Syria truce takes hold
Turkish and Kurdish leaders accused each other of violating a US-brokered truce in northeastern Syria even as it appeared to be taking hold on its second day yesterday.
The deal announced late Thursday is intended to halt a Turkish-led offensive against Kurdish forces launched on October 9, on condition they pull out of a “safe zone” on the Syrian side of the border.
The offensive has killed dozens of civilians, mainly on the Kurdish side, and prompted hundreds of thousands to flee their homes in the latest humanitarian crisis of Syria’s eight-year civil war.
Yesterday, Turkey accused Kurdish forces of violating the truce.
“The Turkish armed forces fully abide by the agreement” reached on Thursday with the United States, the defence ministry said in a statement.
“Despite this, terrorists... carried out a total of 14 attacks in the last 36 hours,” it said, using its usual term for Kurdish fighters.
The ministry said 12 of the attacks came in the battleground border town of Ras al-Ain, one in Tal Abyad and another in the Tal Tamr area.
Heavy weapons fell silent in Ras al-Ain after sporadic clashes on Friday evening, an AFP correspondent reported.
Turkish troops and its Syrian rebel proxies seized part of the town on Thursday, hitting a hospital.
Turkey wants to push Kurdish fighters away from its southern border by establishing a 30 kilometre (20 mile) deep “safe zone” on the Syrian side of the frontier.
A Britain-based war monitor said the Kurdish-led Syrian Democratic Forces (SDF) had yet to start pulling back yesterday.
“The SDF have not withdrawn until now from any point,” the Syrian Observatory for Human Rights said.
SDF commander Redur Khalil said deadly bombardments by Turkey’s forces on Friday were a major breach of the truce and called on Washington to ensure Ankara honoured its side of the deal.
On Friday, Turkish air strikes and mortar fire by allied Syrian fighters killed 14 civilians in and around the village of Bab al-Kheir, the Observatory said.
The Turkish military and its Syrian proxies -- mostly Arab and Turkmen former rebels used as a ground force -- have so far seized around 120 kilometres (70 miles) of territory along the Syrian-Turkish border.
Syria’s Kurds had been a key partner in the US-backed battle against the Islamic State group in Syria, overrunning the last remnant of their self-proclaimed “caliphate” in March.
But earlier this month, US President Donald Trump announced he would withdraw US troops from northern Syria, in a move that was seen as green-lighting a Turkish attack.
The move has come under widepread criticism, even from within Trump’s own Republican party.
It has sparked concerns that thousands of IS suspects and their family members in Kurdish custody could break out and bring about a resurgence of the extremist group.
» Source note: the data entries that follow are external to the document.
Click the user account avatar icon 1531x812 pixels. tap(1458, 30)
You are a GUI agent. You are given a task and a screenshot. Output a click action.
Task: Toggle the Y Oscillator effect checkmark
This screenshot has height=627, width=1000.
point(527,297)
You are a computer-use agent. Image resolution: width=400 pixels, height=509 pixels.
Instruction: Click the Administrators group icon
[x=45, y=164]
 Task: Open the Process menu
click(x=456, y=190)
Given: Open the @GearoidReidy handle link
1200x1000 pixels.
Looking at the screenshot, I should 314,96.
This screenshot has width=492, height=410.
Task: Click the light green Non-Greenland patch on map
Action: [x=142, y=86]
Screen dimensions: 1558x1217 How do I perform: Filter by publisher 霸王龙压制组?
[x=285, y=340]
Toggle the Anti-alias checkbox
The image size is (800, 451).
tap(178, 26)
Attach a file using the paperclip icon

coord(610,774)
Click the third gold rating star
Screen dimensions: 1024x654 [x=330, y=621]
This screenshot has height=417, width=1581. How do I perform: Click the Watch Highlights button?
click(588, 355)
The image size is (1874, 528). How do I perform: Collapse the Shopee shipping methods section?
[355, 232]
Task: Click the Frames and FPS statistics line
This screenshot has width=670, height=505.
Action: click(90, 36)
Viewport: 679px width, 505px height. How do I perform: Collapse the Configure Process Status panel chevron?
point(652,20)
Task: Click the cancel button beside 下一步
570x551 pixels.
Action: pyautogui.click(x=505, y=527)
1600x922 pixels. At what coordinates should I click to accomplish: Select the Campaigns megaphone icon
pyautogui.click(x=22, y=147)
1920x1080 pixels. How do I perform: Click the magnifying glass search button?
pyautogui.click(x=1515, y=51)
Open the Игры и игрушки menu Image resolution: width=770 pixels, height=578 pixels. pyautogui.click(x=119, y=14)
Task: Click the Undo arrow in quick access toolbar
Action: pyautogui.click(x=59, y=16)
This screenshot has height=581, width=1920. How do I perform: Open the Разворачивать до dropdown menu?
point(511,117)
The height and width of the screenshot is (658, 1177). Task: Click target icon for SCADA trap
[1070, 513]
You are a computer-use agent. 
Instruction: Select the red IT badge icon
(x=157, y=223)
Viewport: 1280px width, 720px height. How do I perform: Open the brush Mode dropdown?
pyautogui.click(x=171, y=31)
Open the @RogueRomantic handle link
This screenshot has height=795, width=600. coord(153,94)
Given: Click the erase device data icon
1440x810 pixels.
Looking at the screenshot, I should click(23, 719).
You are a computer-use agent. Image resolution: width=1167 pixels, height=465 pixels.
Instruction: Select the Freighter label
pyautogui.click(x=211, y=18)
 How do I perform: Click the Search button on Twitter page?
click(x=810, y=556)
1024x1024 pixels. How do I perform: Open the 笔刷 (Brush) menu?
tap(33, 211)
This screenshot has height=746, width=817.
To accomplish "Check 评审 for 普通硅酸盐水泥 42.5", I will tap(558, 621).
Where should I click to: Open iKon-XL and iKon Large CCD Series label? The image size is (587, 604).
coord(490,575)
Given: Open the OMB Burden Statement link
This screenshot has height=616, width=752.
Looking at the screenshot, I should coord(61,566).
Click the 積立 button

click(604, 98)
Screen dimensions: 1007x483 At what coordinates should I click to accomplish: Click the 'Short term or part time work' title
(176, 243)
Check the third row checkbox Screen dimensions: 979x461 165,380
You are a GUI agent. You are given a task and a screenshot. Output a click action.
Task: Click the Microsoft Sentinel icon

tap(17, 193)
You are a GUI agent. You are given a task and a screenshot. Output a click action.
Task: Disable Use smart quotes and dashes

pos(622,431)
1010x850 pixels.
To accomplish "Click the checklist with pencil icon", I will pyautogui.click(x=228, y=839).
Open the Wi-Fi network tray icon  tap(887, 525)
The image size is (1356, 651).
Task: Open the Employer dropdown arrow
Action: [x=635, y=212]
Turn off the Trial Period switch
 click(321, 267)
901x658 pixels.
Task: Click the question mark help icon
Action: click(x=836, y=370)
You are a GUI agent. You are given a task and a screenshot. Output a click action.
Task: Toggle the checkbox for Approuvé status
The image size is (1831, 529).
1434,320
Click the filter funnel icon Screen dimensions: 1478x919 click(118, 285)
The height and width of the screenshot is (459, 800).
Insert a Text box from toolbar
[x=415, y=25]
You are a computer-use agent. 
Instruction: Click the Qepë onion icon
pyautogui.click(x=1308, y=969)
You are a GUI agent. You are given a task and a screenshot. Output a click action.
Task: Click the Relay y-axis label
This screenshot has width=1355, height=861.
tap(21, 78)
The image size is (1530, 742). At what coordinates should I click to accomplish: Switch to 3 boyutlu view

US Senate majority leader Mitch McConnell called Trump’s decision “a strategic nightmare”.
“Withdrawing US forces from Syria is a grave strategic mistake,” McConnell wrote in The Washington Post.
“It will leave the American people and homeland less safe, embolden our enemies, and weaken important alliances.”
US Vice President Mike Pence brokered the ceasefire deal on a visit to Turkey this week.
US Secretary of State Mike Pompeo, who accompanied Pence to Ankara, said in an interview with Politico he was “confident” the ceasefire would take hold.
The suspension of hostilities looked designed to help Turkey achieve its main territorial goals without fighting.
But Turkey’s President Recep Tayyip Erdogan warned the same day that he would resume a full-out offensive if Kurdish forces did not pull back.